Ante la creación de la junta se ha alzado en Puerto Rico profunda crítica, resistencia y cólera. Pero esta posesión y sus leyes no serían posibles sin la complicidad y la subordinación de algunas capas de su sociedad. Muchos, apocados —los invadidos hoy por el desconcierto y el desasosiego, los que interiorizan la leyenda negra nacional—, temen a ese mar ancho y ajeno que es el mundo y al igual que tantos otros pueblos prefieren quedarse, a como dé lugar, con la tranquilidad de lo conocido, en este caso, el cercado dentro del cual Estados Unidos rige sus asuntos. Y, para que la realidad no cambie, le buscan la vuelta a las cosas con su peleíta monga, suave, silenciosa, haciéndose los desentendidos sobre la junta y la condición colonial.

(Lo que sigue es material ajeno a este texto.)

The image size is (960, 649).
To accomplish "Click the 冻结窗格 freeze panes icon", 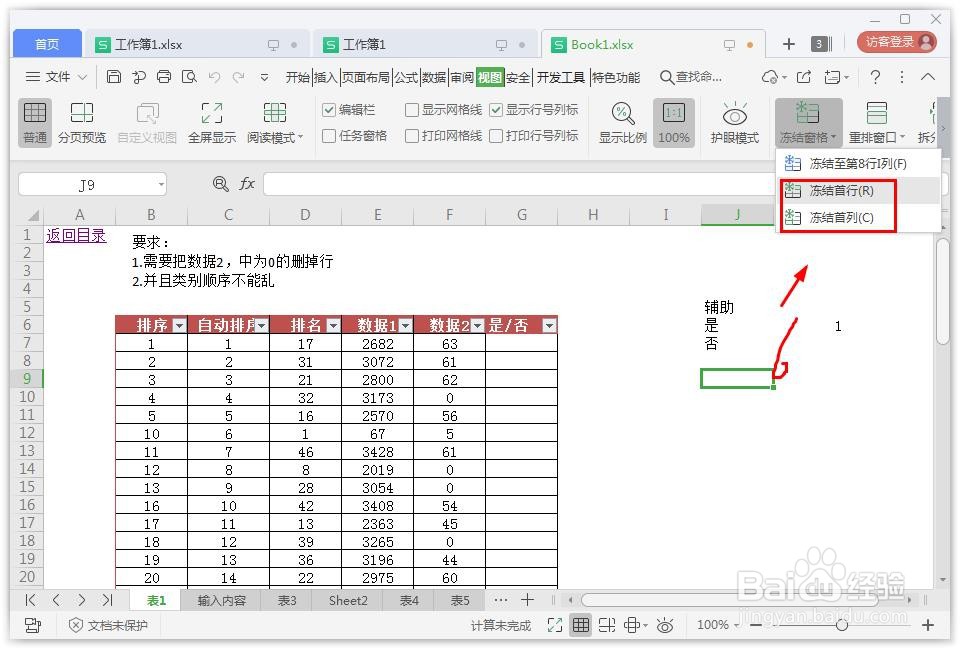I will click(810, 112).
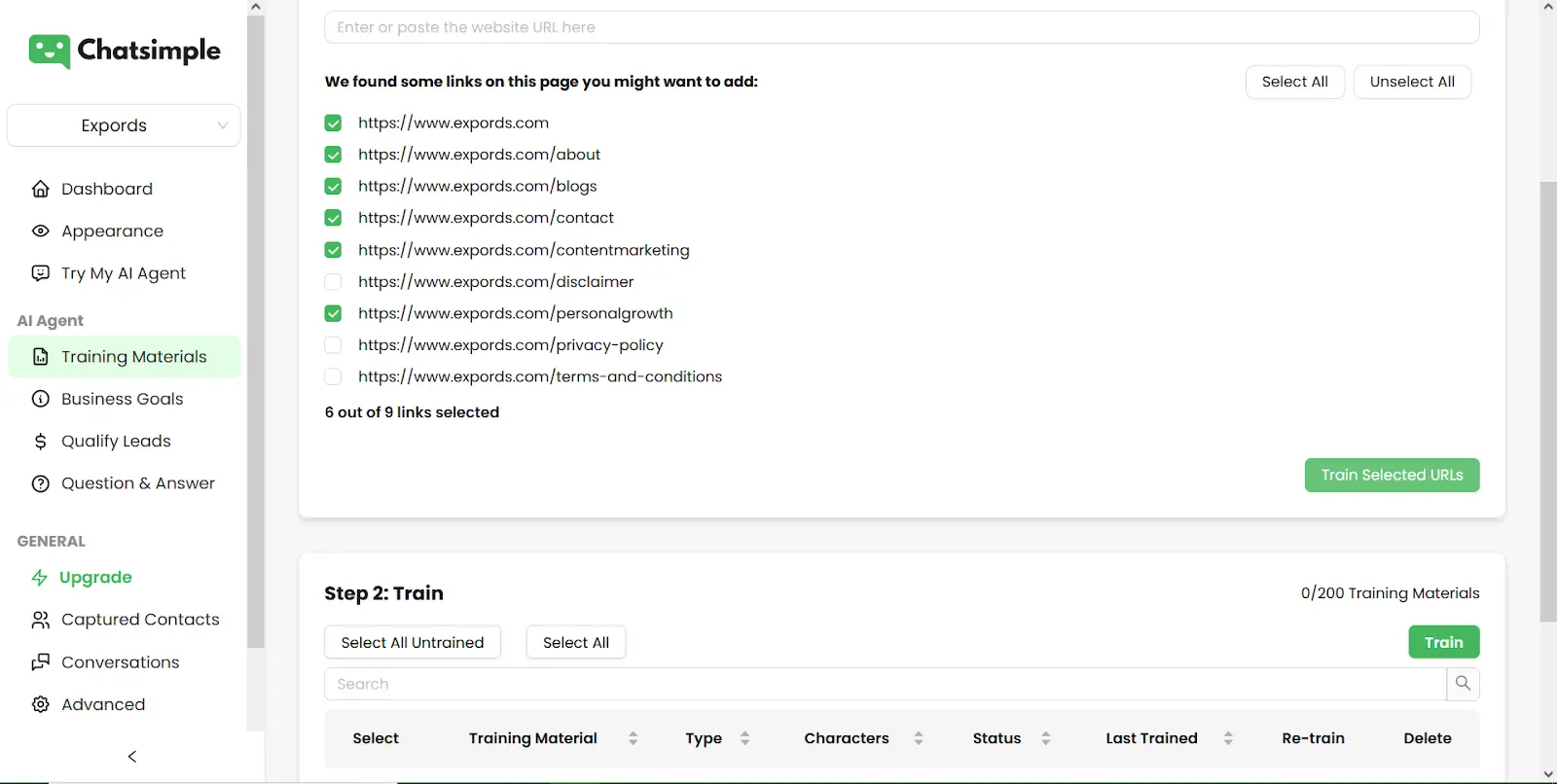Open the Expords workspace dropdown

(124, 125)
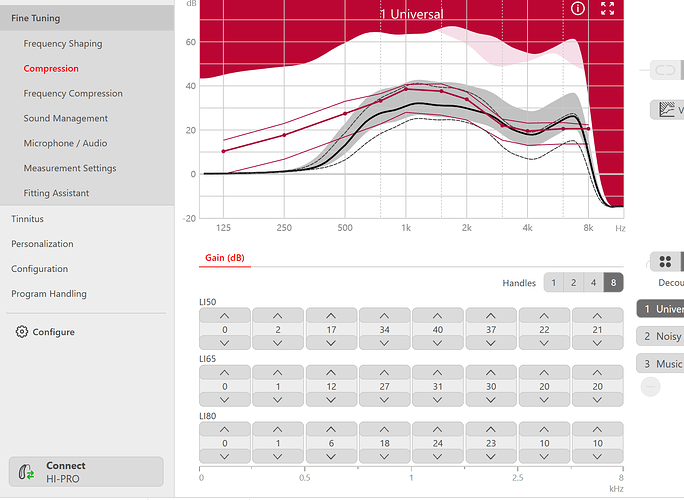Switch to program 3 Music

pos(660,363)
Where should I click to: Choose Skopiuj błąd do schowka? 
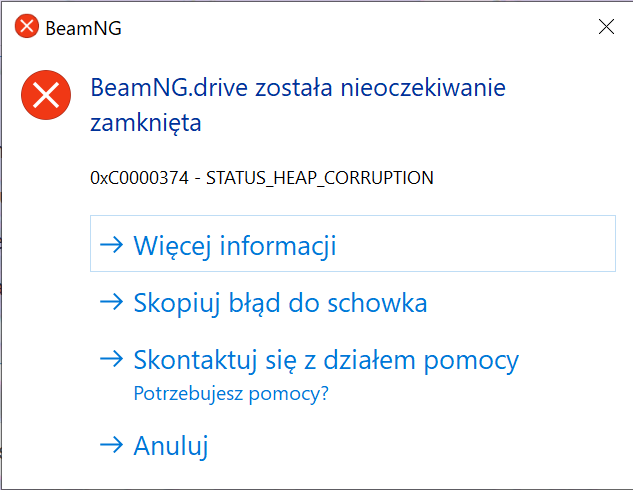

Para esas capas sociales, la historia de cinco siglos, diferente en ello a la del resto de Hispanoamérica, ha transcurrido, primero, dando esa pelea vana con España y, en los últimos cien años, con Estados Unidos. Han toreado a las metrópolis, sin querer asumir plenamente una vida libre y por cuenta propia.

En este nuevo ambiente político, sin embargo, los puertorriqueños tienen que agarrar fuertemente el hilo de este laberinto en sus manos y decidirse a encontrar la salida.

Hay que deshacerse de esa mentalidad que nos hace buscar y encontrar soluciones en el eterno subsidio y su consecuente acatamiento. La disconformidad con la junta, su fiscalización y las exigencias civiles, puede ayudar a transformar esta crisis económica en una crisis política para obligar al ejecutivo, al congreso y a los partidos puertorriqueños, adictos a la colonia y al oleoducto monetario del asistencialismo, a concluir estos 118 años de subordinación.

Se trata de aprovechar esta oportunidad excepcional, con un presidente Trump que no querrá la integración a Estados Unidos, para requerir la libertad que solo ofrece la soberanía nacional, el ser admitidos a sentarse en la mesa con los mayores, y no instalados como clandestinos, o anexados y coartados bajo una identidad fantaseada, en la mesa baja donde juegan los chicos. De lo contrario, a Puerto Rico le espera, una vez más, el inmovilismo secular y el aplazamiento de la separación definitiva de ese trasnochado costal colonial que tanto pesa sobre el atribulado espíritu del país.

Héctor Feliciano es escritor y periodista puertorriqueño.